◆ TRAVAIL DEMANDÉ:
a. Répondez aux questions suivantes à partir de la fiche consacrée au roman « Trois filles d’Eve » :
(i) Qui a traduit le roman ?
(ii) Où se trouvait le sac de Péri au moment du vol ?
(iii) Devant quel lieu la photo tombée du sac a-t-elle été prise ?
b. Rédigez la suite de la fiche consacrée au roman « Trois filles d’Eve », en partant de sa dernière phrase.

◆ TEXTE FOURNI:
= = = =
Titre  : Trois filles d’Eve
Auteur : Elif Shafak
Littérature turque
Titre original : Three daughters of Eve
Traducteur : Dominique Goy-Blanquet
Editeur : Flammarion
Nombre de pages : 480
Date de parution : 10 janvier 2018

 

Istanbul en 2016

Péri, épouse d’un homme d’affaires et mère de famille, se rend à un dîner de la bourgeoisie stambouliote avec sa fille. En chemin, elle peste contre la circulation démentielle d’Istanbul, la misère et la délinquance. D’ailleurs, elle se fait voler son sac posé sur le siège arrière de la voiture. En coursant les enfants voleurs, elle se retrouve face à un géant drogué et armé. Elle parvient à s’échapper mais lors de la bagarre, le contenu de son sac se répand. S’en échappe une  photo d’un homme entouré de trois jeunes filles devant la bibliothèque bodléienne d’Oxford.
Péri arrive à son dîner blessée, avec une robe salie et arrachée mais surtout perdue dans les souvenirs de sa jeunesse ramenés à la surface par cette photo.
= = = =
◆ DONNÉES EXTRAITES:
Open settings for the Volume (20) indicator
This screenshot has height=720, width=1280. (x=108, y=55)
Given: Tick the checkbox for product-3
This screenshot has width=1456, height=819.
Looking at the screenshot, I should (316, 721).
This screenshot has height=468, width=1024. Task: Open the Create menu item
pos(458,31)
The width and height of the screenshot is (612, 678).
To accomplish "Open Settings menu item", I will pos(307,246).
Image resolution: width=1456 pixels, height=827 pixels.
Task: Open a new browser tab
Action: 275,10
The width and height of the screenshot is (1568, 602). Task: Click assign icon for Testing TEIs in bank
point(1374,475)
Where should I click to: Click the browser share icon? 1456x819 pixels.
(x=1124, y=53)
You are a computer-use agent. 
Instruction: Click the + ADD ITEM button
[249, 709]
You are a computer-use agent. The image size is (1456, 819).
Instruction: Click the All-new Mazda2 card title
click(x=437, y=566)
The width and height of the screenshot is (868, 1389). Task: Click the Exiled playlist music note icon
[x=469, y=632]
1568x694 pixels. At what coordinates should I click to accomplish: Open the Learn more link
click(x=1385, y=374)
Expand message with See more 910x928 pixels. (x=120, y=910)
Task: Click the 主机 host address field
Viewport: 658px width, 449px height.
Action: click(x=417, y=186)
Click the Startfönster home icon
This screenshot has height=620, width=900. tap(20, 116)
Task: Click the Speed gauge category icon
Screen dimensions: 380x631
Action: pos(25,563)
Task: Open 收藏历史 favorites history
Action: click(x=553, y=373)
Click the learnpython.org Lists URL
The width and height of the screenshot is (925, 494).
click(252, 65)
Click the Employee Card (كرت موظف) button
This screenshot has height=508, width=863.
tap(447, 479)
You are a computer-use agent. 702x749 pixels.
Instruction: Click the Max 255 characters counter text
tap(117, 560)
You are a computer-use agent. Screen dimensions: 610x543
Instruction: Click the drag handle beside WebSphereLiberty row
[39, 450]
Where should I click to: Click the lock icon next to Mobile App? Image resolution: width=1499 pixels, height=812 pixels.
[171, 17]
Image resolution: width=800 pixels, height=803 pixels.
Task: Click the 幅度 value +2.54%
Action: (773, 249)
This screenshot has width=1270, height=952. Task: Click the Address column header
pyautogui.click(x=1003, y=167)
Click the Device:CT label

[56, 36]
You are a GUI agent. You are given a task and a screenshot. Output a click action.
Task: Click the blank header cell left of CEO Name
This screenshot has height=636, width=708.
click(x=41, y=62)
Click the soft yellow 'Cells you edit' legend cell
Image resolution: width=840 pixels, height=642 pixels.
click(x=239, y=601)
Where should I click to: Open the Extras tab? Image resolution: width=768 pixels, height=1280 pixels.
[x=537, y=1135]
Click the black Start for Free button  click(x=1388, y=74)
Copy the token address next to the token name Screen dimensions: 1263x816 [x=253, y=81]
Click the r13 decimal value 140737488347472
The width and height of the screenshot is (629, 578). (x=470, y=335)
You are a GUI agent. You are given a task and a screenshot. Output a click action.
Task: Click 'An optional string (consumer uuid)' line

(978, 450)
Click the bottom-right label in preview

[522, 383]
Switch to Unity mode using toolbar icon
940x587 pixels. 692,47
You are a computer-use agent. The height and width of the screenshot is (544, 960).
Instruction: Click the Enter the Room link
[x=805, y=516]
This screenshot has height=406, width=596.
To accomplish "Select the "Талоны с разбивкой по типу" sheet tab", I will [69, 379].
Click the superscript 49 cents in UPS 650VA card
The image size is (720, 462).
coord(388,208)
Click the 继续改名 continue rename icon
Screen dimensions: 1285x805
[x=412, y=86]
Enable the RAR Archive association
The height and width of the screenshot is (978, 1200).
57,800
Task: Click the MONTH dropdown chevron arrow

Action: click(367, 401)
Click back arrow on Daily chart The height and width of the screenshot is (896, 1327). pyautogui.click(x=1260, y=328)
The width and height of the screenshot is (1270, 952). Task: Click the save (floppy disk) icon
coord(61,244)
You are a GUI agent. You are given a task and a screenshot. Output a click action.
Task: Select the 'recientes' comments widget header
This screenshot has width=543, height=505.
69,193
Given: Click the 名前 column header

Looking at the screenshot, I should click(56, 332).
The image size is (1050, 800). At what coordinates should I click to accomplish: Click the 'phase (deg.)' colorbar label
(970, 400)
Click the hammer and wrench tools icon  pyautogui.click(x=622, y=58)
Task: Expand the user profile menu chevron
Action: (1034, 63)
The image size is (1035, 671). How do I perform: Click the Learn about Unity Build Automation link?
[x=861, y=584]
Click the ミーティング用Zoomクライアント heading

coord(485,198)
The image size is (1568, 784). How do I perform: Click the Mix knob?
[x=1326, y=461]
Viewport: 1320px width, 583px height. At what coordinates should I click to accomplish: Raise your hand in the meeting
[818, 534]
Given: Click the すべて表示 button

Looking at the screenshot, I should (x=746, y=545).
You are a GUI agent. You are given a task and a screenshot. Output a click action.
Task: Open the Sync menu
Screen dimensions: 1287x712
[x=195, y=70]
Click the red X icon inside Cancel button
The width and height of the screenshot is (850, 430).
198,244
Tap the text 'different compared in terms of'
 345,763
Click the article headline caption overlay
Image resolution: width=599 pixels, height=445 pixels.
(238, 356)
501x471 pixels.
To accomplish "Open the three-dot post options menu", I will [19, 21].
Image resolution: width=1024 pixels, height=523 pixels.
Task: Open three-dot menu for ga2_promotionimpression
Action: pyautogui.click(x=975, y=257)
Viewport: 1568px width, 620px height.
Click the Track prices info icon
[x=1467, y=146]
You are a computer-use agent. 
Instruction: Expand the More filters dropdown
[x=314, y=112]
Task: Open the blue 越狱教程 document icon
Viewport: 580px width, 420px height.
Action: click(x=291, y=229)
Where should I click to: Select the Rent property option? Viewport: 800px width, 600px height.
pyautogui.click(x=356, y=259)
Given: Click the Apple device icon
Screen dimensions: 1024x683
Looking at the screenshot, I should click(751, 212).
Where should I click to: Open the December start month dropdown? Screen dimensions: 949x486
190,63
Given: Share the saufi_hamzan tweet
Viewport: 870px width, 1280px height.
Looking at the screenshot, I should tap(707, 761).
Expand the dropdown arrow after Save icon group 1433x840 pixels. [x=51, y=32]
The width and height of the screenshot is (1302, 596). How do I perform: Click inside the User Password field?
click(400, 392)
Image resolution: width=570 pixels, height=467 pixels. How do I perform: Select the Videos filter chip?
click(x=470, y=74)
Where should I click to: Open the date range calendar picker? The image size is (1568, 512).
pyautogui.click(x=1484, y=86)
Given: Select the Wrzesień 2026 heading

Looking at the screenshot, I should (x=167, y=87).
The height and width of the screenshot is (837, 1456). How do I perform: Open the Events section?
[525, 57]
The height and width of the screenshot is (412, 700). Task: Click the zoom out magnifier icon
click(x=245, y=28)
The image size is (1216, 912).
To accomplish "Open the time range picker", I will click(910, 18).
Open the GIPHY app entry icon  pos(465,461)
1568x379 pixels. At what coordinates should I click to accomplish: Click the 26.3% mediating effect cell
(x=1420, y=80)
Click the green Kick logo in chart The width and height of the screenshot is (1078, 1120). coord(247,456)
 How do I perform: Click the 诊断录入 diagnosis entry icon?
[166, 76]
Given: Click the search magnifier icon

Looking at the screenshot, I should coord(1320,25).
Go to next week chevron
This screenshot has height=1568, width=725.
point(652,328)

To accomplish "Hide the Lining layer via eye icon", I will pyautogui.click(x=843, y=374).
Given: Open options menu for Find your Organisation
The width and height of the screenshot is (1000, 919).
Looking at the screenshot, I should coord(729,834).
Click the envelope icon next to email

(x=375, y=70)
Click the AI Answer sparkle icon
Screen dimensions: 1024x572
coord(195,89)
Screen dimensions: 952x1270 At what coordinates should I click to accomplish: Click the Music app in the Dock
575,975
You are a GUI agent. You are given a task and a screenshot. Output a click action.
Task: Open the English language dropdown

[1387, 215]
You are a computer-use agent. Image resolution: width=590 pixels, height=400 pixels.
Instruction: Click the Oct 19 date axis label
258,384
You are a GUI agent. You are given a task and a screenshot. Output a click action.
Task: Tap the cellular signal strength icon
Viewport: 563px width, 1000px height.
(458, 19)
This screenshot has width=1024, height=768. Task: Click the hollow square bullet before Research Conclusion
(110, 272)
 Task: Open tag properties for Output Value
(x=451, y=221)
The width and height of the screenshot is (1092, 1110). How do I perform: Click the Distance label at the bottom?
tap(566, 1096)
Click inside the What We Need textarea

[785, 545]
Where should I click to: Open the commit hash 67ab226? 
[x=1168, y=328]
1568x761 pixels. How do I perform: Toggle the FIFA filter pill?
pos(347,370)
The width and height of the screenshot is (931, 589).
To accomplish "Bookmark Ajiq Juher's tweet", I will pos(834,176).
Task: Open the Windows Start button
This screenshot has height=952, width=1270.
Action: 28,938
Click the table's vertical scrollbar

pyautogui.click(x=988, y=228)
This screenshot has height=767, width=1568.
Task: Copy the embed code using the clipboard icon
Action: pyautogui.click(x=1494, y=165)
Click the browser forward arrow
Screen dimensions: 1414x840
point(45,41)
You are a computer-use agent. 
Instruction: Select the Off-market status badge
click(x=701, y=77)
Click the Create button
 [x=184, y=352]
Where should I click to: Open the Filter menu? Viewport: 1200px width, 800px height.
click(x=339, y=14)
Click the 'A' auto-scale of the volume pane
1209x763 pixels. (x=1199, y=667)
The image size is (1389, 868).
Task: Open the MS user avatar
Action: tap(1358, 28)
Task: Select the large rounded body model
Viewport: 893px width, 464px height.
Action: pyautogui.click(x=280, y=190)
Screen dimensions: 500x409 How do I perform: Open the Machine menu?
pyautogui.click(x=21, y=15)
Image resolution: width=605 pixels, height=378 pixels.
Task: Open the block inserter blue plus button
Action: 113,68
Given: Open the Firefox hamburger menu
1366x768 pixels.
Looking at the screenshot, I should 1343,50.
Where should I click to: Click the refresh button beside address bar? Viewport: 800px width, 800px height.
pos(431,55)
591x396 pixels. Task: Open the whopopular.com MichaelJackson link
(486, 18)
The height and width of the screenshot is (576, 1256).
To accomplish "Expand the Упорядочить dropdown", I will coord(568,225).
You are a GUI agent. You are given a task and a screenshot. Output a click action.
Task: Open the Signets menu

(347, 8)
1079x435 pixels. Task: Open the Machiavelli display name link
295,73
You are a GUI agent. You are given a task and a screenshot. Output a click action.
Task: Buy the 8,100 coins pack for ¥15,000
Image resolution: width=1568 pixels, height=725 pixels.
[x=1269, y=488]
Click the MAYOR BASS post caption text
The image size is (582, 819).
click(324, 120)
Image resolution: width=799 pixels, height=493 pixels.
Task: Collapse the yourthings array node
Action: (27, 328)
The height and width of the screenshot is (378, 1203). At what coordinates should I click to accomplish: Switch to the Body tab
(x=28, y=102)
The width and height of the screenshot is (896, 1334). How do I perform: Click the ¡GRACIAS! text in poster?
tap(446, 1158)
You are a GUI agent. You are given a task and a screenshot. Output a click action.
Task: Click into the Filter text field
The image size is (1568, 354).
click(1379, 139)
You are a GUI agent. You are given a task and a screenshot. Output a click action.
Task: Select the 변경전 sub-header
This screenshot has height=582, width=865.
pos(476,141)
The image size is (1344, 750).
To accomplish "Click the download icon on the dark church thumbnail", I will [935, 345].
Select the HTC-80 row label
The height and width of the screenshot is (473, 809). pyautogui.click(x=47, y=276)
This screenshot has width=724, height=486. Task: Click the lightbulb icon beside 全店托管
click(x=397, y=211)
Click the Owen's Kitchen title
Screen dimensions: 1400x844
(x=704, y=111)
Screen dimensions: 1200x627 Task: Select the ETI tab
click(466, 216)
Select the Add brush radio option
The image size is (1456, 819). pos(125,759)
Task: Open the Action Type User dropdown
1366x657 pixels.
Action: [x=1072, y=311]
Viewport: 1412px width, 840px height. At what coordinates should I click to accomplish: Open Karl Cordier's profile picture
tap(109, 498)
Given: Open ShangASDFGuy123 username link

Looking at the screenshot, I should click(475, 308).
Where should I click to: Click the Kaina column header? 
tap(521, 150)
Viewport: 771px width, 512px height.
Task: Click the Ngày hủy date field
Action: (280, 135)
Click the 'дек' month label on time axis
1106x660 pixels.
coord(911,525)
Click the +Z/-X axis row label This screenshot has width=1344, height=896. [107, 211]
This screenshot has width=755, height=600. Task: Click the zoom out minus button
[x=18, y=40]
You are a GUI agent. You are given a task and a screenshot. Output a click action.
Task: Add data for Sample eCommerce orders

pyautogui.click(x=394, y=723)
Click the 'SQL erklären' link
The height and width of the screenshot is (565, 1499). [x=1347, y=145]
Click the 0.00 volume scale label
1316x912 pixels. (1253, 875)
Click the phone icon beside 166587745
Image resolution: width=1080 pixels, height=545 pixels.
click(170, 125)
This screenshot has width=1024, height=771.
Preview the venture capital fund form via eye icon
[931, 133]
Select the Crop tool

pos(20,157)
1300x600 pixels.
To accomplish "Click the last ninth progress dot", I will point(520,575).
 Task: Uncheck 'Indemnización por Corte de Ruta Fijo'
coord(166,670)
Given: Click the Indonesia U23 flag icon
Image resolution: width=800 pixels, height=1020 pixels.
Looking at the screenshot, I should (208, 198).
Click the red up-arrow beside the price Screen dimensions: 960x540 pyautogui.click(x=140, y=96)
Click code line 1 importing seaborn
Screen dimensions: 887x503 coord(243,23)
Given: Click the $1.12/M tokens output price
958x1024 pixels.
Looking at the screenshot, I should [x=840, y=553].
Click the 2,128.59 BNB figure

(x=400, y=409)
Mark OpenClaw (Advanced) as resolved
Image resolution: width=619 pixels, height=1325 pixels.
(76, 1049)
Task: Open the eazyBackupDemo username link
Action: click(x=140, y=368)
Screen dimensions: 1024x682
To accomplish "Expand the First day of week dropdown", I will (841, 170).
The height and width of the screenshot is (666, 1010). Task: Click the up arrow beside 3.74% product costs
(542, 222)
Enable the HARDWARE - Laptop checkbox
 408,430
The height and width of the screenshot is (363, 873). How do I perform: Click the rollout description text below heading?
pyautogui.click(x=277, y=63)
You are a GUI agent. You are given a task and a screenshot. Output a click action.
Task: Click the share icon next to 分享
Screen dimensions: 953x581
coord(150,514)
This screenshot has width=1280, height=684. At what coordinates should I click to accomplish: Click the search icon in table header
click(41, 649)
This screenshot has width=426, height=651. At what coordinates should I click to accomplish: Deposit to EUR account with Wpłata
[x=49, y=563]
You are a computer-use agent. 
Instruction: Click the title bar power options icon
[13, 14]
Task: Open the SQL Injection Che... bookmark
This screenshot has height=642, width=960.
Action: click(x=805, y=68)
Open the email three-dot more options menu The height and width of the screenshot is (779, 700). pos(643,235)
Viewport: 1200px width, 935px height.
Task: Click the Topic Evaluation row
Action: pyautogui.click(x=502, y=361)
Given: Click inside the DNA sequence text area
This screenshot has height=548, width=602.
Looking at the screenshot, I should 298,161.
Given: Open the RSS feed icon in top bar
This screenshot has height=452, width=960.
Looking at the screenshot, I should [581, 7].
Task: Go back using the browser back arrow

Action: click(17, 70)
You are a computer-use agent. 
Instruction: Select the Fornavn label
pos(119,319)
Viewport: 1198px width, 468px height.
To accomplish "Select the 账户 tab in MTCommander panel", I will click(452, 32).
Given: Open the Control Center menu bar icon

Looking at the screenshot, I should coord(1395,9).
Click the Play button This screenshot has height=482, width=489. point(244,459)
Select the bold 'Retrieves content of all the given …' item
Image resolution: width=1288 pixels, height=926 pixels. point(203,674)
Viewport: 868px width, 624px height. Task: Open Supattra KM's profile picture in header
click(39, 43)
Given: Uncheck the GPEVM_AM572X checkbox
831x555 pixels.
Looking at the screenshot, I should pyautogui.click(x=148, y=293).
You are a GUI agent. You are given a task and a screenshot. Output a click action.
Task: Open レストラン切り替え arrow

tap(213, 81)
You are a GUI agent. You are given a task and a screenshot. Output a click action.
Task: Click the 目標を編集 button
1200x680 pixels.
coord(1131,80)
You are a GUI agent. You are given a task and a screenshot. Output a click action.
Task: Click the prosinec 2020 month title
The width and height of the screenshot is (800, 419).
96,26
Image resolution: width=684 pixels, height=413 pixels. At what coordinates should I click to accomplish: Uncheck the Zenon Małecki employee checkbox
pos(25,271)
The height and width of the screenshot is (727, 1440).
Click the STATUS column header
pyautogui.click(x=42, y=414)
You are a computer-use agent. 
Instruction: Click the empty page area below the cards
= = = =
◆ RÉPONSES RÉDIGÉES:
a.
(i) Dominique Goy-Blanquet.
(ii) Sur le siège arrière de la voiture.
(iii) Devant la bibliothèque bodléienne d’Oxford.

b.
La jeunesse de Péri

La famille de Péri vit dans un quartier pauvre. Mensur,  son père est athée et fervent défenseur d’Atatürk contrairement à sa mère, Selma, dévote et radicale. Péri grandit au milieu de conflits permanents autour de la religion. De plus, Umut, son frère préféré, communiste est emprisonné alors qu’elle n’a que sept ans. Depuis cette date, Péri est en éternel conflit avec Dieu. Parfois, elle est hantée par l’apparition d’un bébé dans la brume.
Heureusement, son père qu’elle adore, insiste pour qu’elle aille faire ses études à Oxford, au grand dam de sa mère craignant pour sa réputation.

Oxford

Dès son arrivée à l’Université, Péri est prise en charge par Shirin, une étudiante iranienne complètement occidentalisée. Plus tard, elle rencontre Mona, une jeune fille égypto-américaine qui assume de porter le voile malgré les remarques désobligeantes des étudiants et de la population anglaise. Shirin, Mona et Péri, respectivement surnommée La pêcheresse, la croyante et la déboussolée. Elles sont les trois filles de la photo réunies autour du professeur Azur, un professeur controversé pour ses méthodes d’enseignement. Mais un homme qui va changer la vie de Péri l’indécise.
Sous l’influence de Shirin, Péri s’inscrit au cours du professeur Azur sur Dieu. Azur choisit ses élèves parmi toutes les croyances et leur impose de se débrasser de leurs certitudes et de débattre avec respect.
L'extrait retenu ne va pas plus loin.